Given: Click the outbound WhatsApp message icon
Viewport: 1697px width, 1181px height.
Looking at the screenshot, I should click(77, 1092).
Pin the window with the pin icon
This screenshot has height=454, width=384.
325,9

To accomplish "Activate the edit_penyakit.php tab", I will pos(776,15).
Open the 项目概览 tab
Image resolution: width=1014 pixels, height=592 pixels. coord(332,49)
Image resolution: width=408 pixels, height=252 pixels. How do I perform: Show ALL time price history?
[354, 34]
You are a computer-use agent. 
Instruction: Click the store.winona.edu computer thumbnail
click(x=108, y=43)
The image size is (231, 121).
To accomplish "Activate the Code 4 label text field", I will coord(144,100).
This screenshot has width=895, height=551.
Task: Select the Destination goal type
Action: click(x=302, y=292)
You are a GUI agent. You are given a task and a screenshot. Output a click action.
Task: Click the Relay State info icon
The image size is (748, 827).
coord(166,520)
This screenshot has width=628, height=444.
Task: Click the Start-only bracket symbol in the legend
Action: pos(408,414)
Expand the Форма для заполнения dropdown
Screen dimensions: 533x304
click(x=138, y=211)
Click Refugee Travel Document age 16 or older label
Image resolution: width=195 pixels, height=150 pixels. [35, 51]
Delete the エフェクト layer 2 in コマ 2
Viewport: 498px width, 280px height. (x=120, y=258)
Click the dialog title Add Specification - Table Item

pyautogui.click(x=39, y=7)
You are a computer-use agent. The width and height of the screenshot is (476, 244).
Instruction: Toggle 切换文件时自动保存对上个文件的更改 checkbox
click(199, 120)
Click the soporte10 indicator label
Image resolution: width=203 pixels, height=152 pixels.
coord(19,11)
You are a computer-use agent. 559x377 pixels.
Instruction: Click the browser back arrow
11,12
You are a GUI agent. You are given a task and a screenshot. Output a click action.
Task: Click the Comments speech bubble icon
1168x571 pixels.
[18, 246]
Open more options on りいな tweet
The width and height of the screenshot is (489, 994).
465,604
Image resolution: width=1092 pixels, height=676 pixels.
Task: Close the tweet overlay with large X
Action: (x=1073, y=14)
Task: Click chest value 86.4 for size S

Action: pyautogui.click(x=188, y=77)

◆ WHAT NEEDS TO BE DONE ◆
Retype exactly the lines from the first line of the records above through the line containing "Task: Click the Relay State info icon", both included, and nothing else.

◆ TASK RESULT ◆
Given: Click the outbound WhatsApp message icon
Viewport: 1697px width, 1181px height.
Looking at the screenshot, I should click(77, 1092).
Pin the window with the pin icon
This screenshot has height=454, width=384.
325,9

To accomplish "Activate the edit_penyakit.php tab", I will pos(776,15).
Open the 项目概览 tab
Image resolution: width=1014 pixels, height=592 pixels. coord(332,49)
Image resolution: width=408 pixels, height=252 pixels. How do I perform: Show ALL time price history?
[354, 34]
You are a computer-use agent. 
Instruction: Click the store.winona.edu computer thumbnail
click(x=108, y=43)
The image size is (231, 121).
To accomplish "Activate the Code 4 label text field", I will coord(144,100).
This screenshot has width=895, height=551.
Task: Select the Destination goal type
Action: click(x=302, y=292)
You are a GUI agent. You are given a task and a screenshot. Output a click action.
Task: Click the Relay State info icon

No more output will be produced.